Como ‘BBB22’ quebrou monopólio da narrativa oficial da Globo
Com pay-per-view liberado no Globoplay e barulho das torcidas organizadas no Twitter, emissora perdeu o controle do jogo nas redes sociais

Quando o BBB estreou na Globo, em 2002, as votações eram feitas por telefone, a internet era discada e o Twitter, lançado em 2006, nem pensava em existir. Vinte anos depois, a rede social é indispensável para o sucesso do programa, com fã-clubes se digladiando para defender seus favoritos. Com uma torcida empenhada e perfis dedicados a comentar a atração em tempo real, o Twitter é tomado todos os dias por vídeos do pay-per-view e pelas chamadas “threads da madrugada”, que expõem aos usuários o que aconteceu na casa enquanto o público dormia. Esse maquinário todo criou um fenômeno interessante: há quem “assista” ao programa somente pelo Twitter – que, não raro, pinta uma história bem diferente daquela que é exibida na edição da Globo. A emissora dos Marinho vem perdendo, assim, o monopólio sobre a narrativa do jogo.
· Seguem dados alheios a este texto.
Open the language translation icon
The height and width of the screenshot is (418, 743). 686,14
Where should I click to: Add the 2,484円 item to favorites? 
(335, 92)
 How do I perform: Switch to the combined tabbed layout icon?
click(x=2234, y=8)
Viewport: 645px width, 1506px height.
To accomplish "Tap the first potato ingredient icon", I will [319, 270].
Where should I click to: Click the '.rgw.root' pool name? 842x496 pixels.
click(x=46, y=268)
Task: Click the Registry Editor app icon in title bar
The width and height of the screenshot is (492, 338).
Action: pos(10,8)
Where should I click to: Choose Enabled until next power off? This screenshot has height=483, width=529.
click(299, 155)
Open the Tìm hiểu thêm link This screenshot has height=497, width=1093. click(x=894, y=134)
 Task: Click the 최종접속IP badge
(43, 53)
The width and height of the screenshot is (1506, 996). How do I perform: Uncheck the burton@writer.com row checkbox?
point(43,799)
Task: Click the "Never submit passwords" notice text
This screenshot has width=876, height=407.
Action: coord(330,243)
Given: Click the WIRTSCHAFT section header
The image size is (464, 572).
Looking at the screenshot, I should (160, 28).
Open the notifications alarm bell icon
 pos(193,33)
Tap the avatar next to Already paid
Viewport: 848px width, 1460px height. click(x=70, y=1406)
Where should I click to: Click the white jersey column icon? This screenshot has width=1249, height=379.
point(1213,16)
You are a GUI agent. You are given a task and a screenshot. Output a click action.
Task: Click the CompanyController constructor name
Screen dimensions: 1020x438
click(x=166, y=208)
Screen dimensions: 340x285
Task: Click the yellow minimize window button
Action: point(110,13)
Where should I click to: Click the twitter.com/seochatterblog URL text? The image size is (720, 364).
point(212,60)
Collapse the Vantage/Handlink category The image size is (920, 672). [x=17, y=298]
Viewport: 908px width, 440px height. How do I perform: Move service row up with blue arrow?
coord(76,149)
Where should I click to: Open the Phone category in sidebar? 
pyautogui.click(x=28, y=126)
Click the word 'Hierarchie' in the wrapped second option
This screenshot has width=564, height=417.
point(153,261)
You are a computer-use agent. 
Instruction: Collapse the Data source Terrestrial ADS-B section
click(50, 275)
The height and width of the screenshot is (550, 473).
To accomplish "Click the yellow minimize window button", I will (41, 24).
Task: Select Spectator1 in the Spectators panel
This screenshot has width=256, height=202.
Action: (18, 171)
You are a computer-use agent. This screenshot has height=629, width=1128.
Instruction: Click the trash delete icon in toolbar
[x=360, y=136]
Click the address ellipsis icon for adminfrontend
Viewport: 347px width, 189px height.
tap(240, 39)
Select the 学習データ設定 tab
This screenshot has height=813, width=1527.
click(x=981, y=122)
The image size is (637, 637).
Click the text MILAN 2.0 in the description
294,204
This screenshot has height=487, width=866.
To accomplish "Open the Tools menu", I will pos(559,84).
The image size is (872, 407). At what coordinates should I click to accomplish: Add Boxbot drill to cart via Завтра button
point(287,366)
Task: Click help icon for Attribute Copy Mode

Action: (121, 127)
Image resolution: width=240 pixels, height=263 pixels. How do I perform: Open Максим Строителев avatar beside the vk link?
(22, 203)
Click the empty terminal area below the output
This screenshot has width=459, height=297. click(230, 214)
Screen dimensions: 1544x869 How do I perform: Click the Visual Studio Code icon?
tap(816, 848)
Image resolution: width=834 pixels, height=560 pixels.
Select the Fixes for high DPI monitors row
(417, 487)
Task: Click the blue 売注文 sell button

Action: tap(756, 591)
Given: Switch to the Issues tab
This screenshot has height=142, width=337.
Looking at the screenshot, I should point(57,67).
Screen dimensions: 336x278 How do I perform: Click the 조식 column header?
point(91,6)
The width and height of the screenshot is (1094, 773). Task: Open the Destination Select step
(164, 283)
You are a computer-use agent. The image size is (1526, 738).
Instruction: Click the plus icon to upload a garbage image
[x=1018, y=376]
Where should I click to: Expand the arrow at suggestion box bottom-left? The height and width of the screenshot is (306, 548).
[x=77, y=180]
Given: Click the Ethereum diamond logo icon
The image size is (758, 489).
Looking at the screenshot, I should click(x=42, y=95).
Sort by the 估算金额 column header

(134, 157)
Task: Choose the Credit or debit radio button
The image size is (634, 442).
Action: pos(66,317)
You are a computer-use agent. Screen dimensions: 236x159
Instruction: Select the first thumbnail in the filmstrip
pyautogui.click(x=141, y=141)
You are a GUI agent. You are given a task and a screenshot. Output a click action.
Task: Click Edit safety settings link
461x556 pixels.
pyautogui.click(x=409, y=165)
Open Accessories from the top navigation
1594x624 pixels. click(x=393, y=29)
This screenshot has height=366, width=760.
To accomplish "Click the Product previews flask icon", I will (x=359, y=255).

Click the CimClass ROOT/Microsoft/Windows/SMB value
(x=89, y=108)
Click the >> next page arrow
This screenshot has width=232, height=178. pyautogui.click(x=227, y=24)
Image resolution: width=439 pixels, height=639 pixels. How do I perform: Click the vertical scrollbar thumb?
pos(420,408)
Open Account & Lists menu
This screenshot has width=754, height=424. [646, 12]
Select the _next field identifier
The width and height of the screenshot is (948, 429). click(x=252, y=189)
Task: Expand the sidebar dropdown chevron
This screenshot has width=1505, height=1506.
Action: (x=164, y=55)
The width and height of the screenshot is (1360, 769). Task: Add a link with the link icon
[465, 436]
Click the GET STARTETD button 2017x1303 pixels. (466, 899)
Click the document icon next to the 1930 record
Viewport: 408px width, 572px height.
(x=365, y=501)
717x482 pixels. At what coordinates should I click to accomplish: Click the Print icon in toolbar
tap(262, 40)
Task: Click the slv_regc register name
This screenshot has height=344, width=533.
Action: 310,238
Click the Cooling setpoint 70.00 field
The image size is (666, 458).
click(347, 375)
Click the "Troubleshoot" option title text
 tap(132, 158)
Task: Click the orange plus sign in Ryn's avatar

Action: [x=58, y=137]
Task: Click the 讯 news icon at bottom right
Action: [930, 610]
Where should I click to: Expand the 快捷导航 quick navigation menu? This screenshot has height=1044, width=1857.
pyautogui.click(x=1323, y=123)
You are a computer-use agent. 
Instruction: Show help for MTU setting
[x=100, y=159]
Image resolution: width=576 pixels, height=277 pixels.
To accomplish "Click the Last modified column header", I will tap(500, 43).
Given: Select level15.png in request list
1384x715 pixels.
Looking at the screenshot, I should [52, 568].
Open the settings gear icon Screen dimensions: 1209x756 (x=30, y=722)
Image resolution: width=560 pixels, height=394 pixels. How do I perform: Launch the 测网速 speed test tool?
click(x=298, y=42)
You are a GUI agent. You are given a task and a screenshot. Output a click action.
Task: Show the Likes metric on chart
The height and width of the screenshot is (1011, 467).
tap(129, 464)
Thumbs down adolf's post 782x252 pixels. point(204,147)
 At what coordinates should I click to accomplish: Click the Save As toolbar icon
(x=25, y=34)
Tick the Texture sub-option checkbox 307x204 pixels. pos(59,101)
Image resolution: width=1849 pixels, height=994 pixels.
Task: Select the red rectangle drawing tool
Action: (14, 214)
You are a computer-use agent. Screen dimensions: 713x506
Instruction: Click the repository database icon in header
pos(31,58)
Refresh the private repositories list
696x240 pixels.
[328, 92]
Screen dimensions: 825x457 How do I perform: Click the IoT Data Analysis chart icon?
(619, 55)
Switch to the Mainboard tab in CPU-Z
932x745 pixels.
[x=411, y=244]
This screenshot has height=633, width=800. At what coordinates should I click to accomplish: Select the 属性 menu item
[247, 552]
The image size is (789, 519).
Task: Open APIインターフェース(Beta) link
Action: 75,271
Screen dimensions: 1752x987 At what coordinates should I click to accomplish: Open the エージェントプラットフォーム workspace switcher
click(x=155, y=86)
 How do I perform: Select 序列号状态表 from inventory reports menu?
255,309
O último exemplo desse embate de versões é o caso de Arthur Aguiar e Natália Deodato, ambos emparedados nessa semana. Na edição televisiva, Arthur ganha destaque, aparecendo sempre como perseguido e excluído pelos participantes – algo como a saga de Juliette, vencedora da edição de 2021. Enquanto isso, na internet, Arthur é relativamente querido e é exposto como alvo fixo de fato de Jade Picon e companhia, mas o ator não e unanimidade como faz parecer a edição. Isso porque, outra discussão crescente entre os vigias do BBB no Twitter dá conta de que Natália, que esteve em três dos quatro paredões até agora, é a verdadeira perseguida da casa (inclusive pelo próprio Arthur), e não ganharia metade do tempo de tela dele na edição. Um vídeo que circula na rede, e que foi compartilhado pelo perfil oficial de Natália, mostra o ator engrossando o caldo de que ela “passa do ponto” nas festas, enquanto justifica as ações de Eslovênia, que chegou a quebrar uma câmera enquanto estava bêbada.
Não foi do nada, no entanto, que essa “guerra de narrativas” se estabeleceu – ela é resultado de uma estratégia da própria Globo. Em 2020, quando os primeiros “camarotes” chegaram à casa, a emissora liberou o pay-per-view da atração para todos os assinantes do Globoplay, na tentativa de impulsionar seu serviço de streaming. Com isso, qualquer um com o pacote básico do streaming (19,90 na versão anual e 22,90 na mensal) tem acesso a todas as câmeras do programa na hora em que quiser. A título de comparação, quando o BBB 1 estreou, o pay-per-view era feito pela TV fechada e custava 45 reais, o equivalente a 26,6% do salário mínimo da época, que era de 180 reais. A emissora ainda limitava o que era transmitido para não estragar as surpresas da edição, e quem quisesse ver vídeos do programa na internet teria um trabalhão – ao contrário de hoje em dia, quando basta abrir o Twitter para ver tudinho e ainda dispor de uma penca de narrativas alternativas.
É claro que, com torcidas muito bem estabelecidas e perfis oficiais querendo vender o seu peixe, as narrativas das redes sociais na verdade não são isentas de interesses – alguns usuários, inclusive, acusam participantes de comprar perfis no Instagram e Twitter para dar destaque a eles e impedir eventuais cancelamentos. Na edição de 2020, por exemplo, os torcedores do grupinho das “fadas sensatas”, costumava compartilhar vídeos de Babu entoando falas vistas como machistas para justificar a imagem de excluído passada pela edição. Os defensores de Babu e Prior, por outro lado, faziam compilados das adversárias votando em Babu em toda oportunidade, sem muita justificativa, e apontavam atitudes vistas como racistas. No final do dia, há ainda uma terceira narrativa: aquela de quem passa o tempo inteiro em frente ao Globoplay acompanhando as câmeras. Esse canal, em última instância, dá ao usuário a chance de criar sua própria visão de jogo – mas haja tempo de sobra e disposição para aguentar.